I’m not sure, but it’s too late to change my mind. I’ve rented a room, given up my job, signed the enrollment forms and have just heard a woman ask for directions to the same class as me. I follow her past the stairs and along a narrow blue corridor.
We gather, sixteen of us, in a room with no windows, dim lighting and a sloping wooden floor, that was not a result of subsidence, it was designed that way, and yes, there was a reason, but I’ve forgotten it now. The centre of the room is empty. There are no tables, only stacks of metal framed chairs around the painted-brick walls.
Small groups form around the edges of the room. Most of the class are in the same halls and have spent freshers week together. They chatter about parties and shops and wonder if they’ve come to the right place. Good, I think, it’s not just me.
It’s not. In a moment the door opens again, and Edmund comes in. ‘Welcome to Imaginative Writing,’ he says. ‘Sorry about the accommodation. We’ll be moving in a week or so.’ He takes an orange out of his bag. ‘Meanwhile, I think we’ll start by getting to know each other. Catch the orange, say your name and throw it to someone else.’
The orange did the rounds, two or three times, then we unstacked chairs and did a class.
You’re thinking that as ice-breakers go, this doesn’t sound so bad, aren’t you? In fact, as tasks go, this one probably seems quite fun.
Lesson two.
Round one: ‘Catch the orange and say the name of the person who has just thrown it.’
Round two: ‘Call out a name and throw the orange to that person.’
I loathed that game. It seemed designed to prove to me and my classmates how bad I was at remembering names.
‘As soon as we have a hundred percent success, we’ll stop playing,’ Edmund said.
We never were sure if it was the same orange that came back for that second lesson. Perhaps we would have been able to work it out if we’d needed it for the third. It certainly looked like it had been around for a while. When we asked Edmund about it later, he said that he’d got the idea from a book about business management. They specified a tennis ball. Edmund hadn’t got a tennis ball.
Over the next few weeks he set us more bizarre tasks. Edmund had innovative ideas about what Imaginative Writing meant. The title of the course was not accidental, he assured us, he meant us to use our imaginations in order to discover creativity for ourselves.

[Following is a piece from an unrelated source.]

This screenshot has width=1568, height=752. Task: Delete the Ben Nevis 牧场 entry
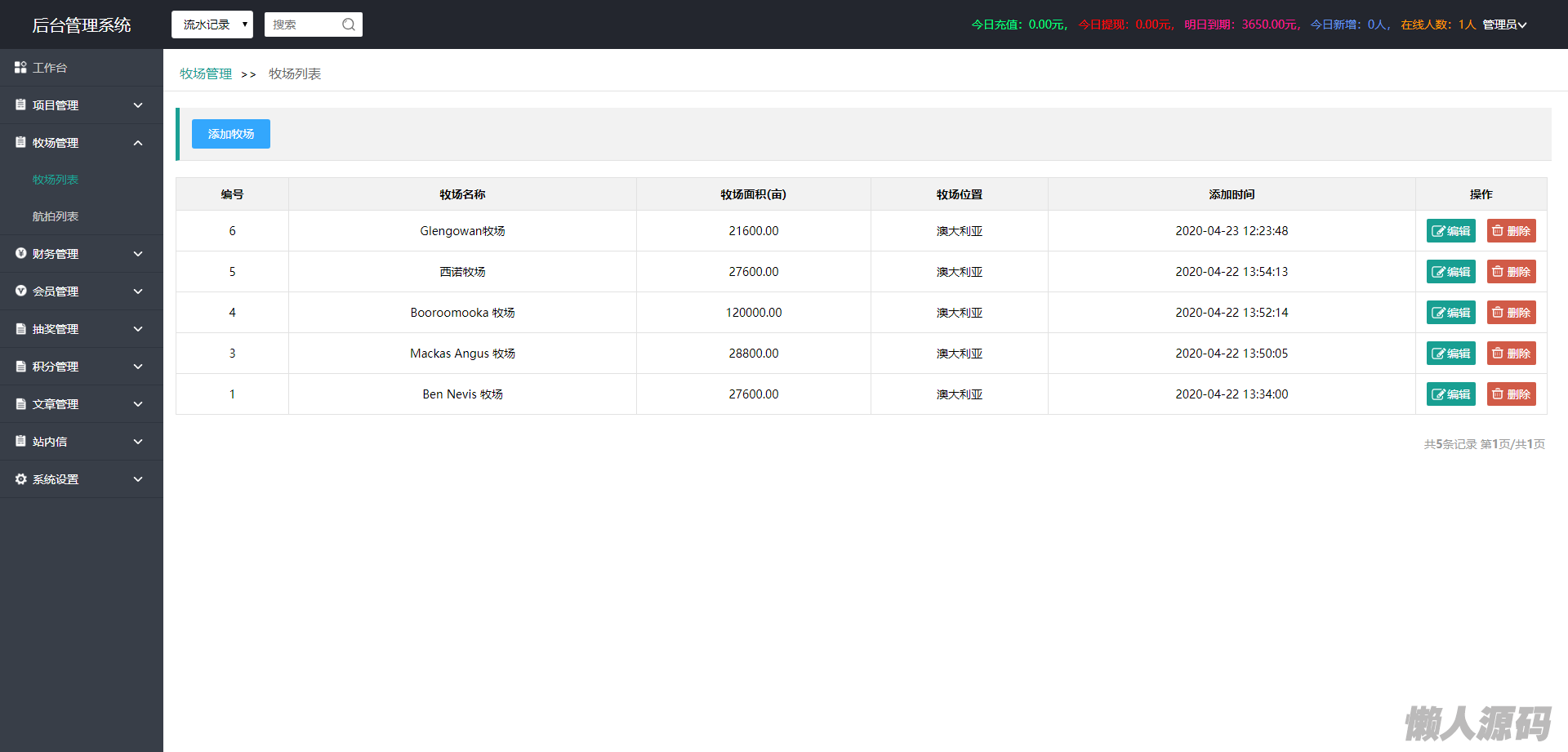point(1511,394)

More than a decade later, I look back to that orange with affection. It did force us to learn each other’s names in a short space of time. It also got us talking, outside of the group, and became part of the story of our three years together. I bet, if you were to mention oranges to any one from that group, and probably every other group that came after, they would soon be reminiscing about their time as IW students with Edmund Cusick.
And no, I never repeat the orange in my teaching. It was an Edmund thing. But having experienced it made me appreciate how useful a tool the icebreaker task can be. I’ve invented my own sets of devious and twisted exercises for getting to know classes.